今年は学校の行事のスキー教室でしばらく妻と子が不在でひとりだと言う。
「年越しって家族で過ごすものじゃないかなぁ。」
と、本当に気になって言うと
「じゃあ里奈も僕の家族でしょ。日本でお正月を迎えるなんて最高だね。おせちとかつくちゃおうよ。」
早くも出かける準備をする朝陽を見ていたらやっと安心して嬉しさがこみあげて来た。
日差しが明るい。
あちこち散歩しながらアウトサイドにテーブルがあるカフェでお昼にすることにした。
カップを持つ朝陽の大きくてきれいな手に思わず見とれる。
「量子もつれってさ。」
朝陽が思いついた様に話し出す。
何のことなのか頭の中の情報の片りんを探す。
「え?ノーベル賞?全然わからないよ。あっちゃん、それわかるの?」
と、大げさに両手を振って答えた。
「いや、僕も全然わからないんだけど、ずっと前に話した森の木々がニューロンでつながれて害虫や災害を伝達し合ってるって話、覚えてる?」
「うん。マザーツリー。神秘よね。目には決して見えない世界。」
朝陽のちょっと自慢気な顔を見つめながらどきどきして次に続くストーリーを待ち焦がれる。

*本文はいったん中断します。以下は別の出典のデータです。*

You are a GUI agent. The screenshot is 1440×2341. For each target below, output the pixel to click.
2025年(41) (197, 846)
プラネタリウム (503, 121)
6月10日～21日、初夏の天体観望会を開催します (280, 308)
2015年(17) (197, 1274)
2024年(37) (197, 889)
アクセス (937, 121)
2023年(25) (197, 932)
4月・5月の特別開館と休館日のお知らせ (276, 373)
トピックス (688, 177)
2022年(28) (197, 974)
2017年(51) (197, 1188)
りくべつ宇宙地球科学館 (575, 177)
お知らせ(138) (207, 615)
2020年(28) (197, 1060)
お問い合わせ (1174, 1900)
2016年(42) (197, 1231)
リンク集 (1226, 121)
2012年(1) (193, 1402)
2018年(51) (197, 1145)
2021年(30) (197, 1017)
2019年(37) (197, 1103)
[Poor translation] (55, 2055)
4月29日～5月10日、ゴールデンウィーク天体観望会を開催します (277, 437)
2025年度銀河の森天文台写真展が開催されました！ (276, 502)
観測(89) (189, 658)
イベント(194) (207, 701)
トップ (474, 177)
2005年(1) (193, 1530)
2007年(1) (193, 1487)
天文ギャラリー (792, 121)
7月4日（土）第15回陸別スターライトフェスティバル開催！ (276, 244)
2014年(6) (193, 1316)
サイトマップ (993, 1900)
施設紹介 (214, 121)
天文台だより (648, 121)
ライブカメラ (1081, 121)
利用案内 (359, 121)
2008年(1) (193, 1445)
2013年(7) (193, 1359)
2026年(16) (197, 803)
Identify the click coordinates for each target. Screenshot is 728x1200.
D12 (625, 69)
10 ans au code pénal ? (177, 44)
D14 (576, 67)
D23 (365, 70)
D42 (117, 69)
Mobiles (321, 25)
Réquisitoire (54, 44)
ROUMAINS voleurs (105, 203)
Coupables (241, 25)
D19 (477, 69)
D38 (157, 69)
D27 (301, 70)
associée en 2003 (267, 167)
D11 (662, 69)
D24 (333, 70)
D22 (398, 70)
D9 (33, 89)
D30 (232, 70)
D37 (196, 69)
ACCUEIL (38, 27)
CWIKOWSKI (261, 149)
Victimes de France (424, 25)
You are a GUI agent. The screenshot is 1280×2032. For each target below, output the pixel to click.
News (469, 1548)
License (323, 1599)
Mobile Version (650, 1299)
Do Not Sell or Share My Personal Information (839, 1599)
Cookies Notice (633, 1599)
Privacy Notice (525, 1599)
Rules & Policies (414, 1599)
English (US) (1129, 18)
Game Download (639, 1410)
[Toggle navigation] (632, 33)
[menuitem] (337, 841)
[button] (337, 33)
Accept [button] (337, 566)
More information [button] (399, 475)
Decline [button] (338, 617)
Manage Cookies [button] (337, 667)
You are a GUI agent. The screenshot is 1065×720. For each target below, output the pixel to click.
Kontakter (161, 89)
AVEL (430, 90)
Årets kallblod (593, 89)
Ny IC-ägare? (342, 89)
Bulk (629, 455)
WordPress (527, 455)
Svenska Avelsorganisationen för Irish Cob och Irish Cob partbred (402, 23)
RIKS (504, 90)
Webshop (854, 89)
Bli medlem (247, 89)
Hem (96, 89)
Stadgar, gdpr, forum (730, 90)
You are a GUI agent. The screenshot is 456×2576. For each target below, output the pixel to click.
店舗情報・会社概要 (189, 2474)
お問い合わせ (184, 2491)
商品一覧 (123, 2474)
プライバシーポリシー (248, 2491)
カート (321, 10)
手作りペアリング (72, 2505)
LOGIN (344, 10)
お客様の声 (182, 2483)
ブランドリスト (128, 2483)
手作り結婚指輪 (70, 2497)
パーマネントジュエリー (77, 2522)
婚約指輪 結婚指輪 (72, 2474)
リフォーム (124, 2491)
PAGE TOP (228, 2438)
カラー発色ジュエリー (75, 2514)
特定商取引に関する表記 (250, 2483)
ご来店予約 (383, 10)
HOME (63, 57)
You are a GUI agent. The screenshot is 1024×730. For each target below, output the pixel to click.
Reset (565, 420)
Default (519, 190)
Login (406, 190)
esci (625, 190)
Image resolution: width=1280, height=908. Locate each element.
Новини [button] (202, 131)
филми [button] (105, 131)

「そう、ちょっと想像できないぐらい小さいミクロの世界は常識とか想像では考えられない様な不思議なことが起きるらしいんだよ。」
化学なのか物理なのか、おとぎ話なのか、その境目なのか、朝陽の声は明るく弾んでいる。
「光は波であって粒子って言うけど、もうそこからよくわからないよね。
量子もつれって粒子同士に強い結びつきができる現象らしいんだ。
いったんふたつの粒子に量子もつれの関係ができるとどんなに遠く引き離されても何故かお互いのことがわかって、
どちらかに変化が起こると同時にもう一方も瞬時に変化するんだって。」
朝陽はさも満足そうに微笑んでわたしの目をじっと見つめた。
朝陽に急に触れたくなってそっと頬に手をやると、ふと首を傾げた。
何かどこかで見たことがある様な、体験したことがある様な、デジャビュ?違う、もっと甘やかな、不思議な感覚。